Pensare che l’industria rimarrebbe indifferente nei confronti di una cosa del genere è ingenuo. Essa sicuramente aumenterebbe le spese pubblicitarie inerenti le medicine per gli anziani e, se il risultato non fosse ottimale, tenderebbe ad infiltrarsi nelle organizzazioni di volontariato, casomai sponsorizzandole.

Con questo esempio giungiamo al terzo fattore. In quanto contrapposta al capitalismo, l’economia sociale sarebbe portata avanti da soggetti espulsi dal mercato del lavoro, da soggetti che troverebbero una ragione d’essere nel partecipare ad essa, ma non necessariamente attrezzati sotto il profilo critico e politico. Soggetti, tra l’altro, bisognosi. Come si potrebbe evitare, nelle file del volontariato, una corruzione che trasformerebbe il nonprofit in un’altra industria?

Purtroppo ci sono già molti dati i quali attestano che fenomeni degenerativi di ogni genere hanno colpito e continuano a colpire le ong che operano a livello internazionale.

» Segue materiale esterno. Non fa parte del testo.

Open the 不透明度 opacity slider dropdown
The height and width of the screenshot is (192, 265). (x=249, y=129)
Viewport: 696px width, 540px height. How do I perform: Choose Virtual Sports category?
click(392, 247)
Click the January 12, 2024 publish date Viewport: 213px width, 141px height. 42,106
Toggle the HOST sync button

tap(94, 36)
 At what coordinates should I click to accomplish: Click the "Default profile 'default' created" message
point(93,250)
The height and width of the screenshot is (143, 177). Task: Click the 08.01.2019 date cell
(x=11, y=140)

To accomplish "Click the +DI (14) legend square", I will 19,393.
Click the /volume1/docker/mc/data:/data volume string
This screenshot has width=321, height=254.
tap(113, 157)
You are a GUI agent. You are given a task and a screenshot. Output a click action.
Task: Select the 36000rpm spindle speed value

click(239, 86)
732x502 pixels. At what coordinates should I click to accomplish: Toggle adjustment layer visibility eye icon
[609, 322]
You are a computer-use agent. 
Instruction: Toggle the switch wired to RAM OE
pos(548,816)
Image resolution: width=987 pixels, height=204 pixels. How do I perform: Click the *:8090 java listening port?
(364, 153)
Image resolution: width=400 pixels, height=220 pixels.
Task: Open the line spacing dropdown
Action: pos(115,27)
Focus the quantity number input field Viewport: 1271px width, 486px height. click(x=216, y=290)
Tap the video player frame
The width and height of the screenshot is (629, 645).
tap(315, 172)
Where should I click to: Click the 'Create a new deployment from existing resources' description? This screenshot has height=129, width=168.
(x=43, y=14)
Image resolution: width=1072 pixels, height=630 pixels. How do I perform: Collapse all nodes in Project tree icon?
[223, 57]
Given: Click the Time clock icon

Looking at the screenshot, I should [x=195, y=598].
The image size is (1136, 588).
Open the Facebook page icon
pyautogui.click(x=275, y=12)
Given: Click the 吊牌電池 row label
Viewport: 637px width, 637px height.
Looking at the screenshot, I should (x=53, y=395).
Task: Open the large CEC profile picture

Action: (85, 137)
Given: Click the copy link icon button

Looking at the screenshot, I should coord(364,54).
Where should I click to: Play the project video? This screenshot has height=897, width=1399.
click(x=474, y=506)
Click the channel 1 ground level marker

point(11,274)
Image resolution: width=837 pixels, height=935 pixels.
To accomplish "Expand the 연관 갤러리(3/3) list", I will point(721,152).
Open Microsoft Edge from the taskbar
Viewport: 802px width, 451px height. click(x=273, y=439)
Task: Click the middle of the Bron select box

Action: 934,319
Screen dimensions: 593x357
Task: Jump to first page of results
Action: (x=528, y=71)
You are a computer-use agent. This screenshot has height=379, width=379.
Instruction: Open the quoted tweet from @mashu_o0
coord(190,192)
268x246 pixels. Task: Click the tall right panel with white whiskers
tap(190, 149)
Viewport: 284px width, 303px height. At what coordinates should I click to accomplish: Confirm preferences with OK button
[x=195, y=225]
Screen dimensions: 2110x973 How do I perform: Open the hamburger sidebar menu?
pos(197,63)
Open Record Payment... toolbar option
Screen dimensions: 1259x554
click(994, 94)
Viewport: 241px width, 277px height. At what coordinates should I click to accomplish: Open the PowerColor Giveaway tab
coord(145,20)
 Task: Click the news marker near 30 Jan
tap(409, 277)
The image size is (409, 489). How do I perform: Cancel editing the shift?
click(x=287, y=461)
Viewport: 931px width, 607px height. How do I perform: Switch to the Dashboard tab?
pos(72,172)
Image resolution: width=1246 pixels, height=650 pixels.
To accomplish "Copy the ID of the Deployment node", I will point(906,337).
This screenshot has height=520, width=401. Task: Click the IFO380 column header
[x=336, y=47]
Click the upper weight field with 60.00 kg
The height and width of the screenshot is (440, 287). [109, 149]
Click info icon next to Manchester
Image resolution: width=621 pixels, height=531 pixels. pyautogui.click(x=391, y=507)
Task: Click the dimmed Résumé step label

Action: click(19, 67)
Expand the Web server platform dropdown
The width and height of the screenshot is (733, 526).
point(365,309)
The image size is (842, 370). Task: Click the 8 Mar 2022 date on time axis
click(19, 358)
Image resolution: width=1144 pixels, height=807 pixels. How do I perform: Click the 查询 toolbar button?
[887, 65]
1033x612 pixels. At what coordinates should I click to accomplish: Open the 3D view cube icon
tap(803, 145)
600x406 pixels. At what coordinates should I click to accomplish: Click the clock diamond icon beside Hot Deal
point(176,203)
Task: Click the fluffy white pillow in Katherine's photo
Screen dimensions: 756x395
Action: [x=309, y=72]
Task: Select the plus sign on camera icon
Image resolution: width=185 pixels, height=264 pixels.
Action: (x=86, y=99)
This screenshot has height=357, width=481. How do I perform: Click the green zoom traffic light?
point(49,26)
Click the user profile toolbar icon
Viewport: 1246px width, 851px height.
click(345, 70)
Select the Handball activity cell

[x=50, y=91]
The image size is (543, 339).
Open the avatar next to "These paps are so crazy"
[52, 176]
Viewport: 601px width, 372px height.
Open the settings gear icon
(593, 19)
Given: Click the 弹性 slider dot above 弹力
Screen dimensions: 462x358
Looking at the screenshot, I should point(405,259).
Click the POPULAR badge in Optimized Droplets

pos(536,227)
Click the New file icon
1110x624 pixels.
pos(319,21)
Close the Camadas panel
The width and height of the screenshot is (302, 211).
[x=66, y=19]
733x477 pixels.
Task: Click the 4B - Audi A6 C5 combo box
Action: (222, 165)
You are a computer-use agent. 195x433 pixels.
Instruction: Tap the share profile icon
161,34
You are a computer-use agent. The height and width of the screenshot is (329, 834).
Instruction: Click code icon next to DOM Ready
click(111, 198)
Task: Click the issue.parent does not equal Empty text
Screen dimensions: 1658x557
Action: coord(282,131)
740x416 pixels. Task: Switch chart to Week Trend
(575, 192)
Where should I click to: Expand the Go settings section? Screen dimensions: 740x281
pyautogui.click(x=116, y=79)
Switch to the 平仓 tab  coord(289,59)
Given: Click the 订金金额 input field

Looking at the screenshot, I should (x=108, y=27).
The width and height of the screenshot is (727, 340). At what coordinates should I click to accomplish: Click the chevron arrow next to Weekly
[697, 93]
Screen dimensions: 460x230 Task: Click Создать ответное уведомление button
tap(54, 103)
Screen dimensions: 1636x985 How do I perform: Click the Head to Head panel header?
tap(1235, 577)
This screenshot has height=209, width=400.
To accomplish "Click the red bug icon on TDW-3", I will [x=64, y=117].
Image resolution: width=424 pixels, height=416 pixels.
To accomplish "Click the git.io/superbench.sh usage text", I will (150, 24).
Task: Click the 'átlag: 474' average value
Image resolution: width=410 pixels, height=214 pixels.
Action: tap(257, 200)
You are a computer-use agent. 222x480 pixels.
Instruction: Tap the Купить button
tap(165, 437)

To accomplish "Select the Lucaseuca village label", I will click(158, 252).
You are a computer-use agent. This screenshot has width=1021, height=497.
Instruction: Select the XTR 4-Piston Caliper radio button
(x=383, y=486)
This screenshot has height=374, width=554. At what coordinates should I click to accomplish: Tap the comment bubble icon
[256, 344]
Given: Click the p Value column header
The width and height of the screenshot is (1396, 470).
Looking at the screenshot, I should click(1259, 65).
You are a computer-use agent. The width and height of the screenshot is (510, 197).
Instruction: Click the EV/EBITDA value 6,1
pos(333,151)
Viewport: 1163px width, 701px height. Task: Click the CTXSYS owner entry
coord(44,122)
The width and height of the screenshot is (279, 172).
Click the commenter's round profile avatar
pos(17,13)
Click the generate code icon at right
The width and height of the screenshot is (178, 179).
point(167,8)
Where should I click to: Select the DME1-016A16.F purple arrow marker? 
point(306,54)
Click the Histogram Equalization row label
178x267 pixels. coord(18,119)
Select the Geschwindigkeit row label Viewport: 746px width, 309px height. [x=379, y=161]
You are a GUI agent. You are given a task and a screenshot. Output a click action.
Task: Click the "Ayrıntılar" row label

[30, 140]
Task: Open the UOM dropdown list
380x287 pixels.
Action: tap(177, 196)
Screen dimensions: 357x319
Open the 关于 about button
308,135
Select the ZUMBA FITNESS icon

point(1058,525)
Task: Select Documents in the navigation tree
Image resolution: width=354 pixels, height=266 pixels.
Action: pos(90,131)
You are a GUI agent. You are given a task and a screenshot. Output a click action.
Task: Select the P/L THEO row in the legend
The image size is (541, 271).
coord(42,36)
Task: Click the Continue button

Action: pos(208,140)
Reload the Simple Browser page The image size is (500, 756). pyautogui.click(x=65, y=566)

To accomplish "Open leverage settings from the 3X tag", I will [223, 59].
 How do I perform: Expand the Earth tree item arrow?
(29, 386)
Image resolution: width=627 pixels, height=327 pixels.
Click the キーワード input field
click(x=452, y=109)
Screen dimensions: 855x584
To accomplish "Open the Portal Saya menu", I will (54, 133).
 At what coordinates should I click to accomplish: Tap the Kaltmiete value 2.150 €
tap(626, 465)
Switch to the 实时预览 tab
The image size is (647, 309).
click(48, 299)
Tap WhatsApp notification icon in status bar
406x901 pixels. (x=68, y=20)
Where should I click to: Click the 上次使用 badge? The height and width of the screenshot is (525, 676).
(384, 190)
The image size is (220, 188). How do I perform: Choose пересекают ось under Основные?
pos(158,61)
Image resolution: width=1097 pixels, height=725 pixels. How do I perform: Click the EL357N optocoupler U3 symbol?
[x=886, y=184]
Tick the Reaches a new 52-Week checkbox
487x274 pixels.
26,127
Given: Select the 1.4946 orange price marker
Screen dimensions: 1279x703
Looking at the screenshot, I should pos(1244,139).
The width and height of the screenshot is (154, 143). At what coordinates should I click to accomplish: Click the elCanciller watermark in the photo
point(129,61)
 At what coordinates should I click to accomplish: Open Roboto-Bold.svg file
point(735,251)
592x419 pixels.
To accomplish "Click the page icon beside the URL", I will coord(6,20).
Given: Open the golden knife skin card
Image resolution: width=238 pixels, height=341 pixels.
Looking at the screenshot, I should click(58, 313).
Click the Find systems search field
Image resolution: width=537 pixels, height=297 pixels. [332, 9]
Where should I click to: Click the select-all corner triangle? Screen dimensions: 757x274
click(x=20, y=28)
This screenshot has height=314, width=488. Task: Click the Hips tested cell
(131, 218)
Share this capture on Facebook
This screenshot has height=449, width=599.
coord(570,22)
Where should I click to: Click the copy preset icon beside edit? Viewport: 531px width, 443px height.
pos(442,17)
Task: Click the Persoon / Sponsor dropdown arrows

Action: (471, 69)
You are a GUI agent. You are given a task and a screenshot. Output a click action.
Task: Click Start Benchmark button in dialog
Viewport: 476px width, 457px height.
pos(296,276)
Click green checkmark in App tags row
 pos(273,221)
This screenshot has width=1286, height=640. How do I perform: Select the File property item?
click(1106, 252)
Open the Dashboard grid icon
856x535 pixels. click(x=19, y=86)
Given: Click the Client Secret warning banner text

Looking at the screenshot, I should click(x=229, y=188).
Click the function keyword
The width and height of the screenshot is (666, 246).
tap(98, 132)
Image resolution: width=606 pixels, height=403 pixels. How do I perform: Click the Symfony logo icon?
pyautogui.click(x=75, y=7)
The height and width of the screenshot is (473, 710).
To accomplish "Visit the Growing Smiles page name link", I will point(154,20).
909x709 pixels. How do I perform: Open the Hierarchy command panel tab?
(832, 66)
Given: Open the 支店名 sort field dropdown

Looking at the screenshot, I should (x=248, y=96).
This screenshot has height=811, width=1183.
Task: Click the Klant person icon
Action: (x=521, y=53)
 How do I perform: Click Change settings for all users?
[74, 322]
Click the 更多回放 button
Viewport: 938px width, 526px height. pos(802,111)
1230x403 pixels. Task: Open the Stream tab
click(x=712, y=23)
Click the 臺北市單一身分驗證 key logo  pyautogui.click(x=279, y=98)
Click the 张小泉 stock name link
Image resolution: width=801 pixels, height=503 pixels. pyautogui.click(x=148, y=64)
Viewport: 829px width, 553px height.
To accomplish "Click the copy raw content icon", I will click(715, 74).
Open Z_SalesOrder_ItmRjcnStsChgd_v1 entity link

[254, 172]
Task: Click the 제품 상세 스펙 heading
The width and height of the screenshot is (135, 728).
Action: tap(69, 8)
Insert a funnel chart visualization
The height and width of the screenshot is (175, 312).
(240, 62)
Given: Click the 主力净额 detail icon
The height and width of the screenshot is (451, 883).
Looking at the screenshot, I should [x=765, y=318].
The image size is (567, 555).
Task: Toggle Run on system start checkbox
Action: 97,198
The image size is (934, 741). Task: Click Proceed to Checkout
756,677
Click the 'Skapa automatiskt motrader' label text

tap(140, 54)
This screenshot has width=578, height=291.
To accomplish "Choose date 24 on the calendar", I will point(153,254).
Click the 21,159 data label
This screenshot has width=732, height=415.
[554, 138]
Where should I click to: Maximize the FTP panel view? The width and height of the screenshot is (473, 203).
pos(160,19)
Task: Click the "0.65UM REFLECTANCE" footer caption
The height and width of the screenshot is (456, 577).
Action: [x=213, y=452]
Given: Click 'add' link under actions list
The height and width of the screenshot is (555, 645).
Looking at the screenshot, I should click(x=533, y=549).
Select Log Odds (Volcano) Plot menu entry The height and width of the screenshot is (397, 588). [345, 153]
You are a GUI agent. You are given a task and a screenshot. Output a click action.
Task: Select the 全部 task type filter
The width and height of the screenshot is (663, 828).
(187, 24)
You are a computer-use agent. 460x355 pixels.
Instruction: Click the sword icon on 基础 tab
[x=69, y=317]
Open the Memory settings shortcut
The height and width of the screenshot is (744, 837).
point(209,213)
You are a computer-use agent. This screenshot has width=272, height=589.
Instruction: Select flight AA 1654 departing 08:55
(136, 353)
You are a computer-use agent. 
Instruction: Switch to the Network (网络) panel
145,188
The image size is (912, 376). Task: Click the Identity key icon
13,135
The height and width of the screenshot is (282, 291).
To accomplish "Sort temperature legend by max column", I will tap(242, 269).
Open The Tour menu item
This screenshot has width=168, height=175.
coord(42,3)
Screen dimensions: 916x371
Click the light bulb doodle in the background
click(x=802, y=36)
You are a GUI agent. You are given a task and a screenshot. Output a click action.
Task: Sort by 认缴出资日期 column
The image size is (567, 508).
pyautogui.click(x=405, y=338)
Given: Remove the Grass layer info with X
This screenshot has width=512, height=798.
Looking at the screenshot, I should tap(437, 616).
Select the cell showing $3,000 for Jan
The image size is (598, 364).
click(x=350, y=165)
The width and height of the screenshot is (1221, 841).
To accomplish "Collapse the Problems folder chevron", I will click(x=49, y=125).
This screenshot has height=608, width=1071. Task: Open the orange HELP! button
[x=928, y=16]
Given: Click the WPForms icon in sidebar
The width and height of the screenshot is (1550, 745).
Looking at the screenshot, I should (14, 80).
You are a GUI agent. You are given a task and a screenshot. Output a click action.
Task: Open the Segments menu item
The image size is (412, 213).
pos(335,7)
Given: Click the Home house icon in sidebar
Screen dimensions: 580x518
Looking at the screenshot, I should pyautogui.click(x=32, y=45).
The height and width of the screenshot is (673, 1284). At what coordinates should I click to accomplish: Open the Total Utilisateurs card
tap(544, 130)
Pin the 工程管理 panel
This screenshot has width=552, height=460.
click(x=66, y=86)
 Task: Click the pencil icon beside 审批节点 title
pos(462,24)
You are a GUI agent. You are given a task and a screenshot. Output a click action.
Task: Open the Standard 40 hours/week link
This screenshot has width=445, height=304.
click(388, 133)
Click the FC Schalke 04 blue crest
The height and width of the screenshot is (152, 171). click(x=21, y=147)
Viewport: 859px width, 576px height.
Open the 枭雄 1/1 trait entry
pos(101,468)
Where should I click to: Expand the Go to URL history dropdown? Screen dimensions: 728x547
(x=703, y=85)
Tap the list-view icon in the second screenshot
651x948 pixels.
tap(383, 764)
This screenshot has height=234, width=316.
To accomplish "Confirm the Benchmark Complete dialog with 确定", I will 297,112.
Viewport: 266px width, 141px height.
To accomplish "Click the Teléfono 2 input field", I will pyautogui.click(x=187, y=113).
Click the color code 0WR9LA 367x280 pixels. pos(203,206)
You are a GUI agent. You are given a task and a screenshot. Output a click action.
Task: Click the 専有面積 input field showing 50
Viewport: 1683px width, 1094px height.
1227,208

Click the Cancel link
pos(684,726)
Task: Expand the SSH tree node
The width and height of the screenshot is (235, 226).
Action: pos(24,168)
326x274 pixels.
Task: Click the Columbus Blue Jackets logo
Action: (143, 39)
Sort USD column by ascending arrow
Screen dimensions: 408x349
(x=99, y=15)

Affascinante, la proposta di Rifkin non tiene conto che il sistema capitalistico si è affermato travolgendo tutte le barriere che ad esso si sono opposte, e che il suo potere di corruzione è enorme.

Dunque non si può fare nulla?

Io ritengo che qualcosa si possa fare. C’è un difetto diffuso di consapevolezza tra i cittadini sulla logica intrinsecamente perversa del capitalismo. Occorrerebbe anzitutto promuovere, sul piano culturale e politico, la crescita di consapevolezza a riguardo. Solo se i cittadini, abbandonando la sterile illusione che un governo nazionale possa risolvere problemi la cui matrice, ormai, trascende il loro potere di controllo, vedranno il baratro in cui sta precipitando la civiltà occidentale, cominceranno a muoversi e a rivendicare il diritto di sopravvivere al sistema capitalistico. Ancora oggi molti lo identificano con il modello di sviluppo che consente di aspirare al benessere e sono letteralmente irretiti dalla sirena del consumismo.

Dovranno capire che la parabola vincente del capitalismo, che ha raggiunto il suo acme con la morte del comunismo, sta declinando e, con il suo “selvaggio” tramonto, rischia di adottare la logica di Ercole.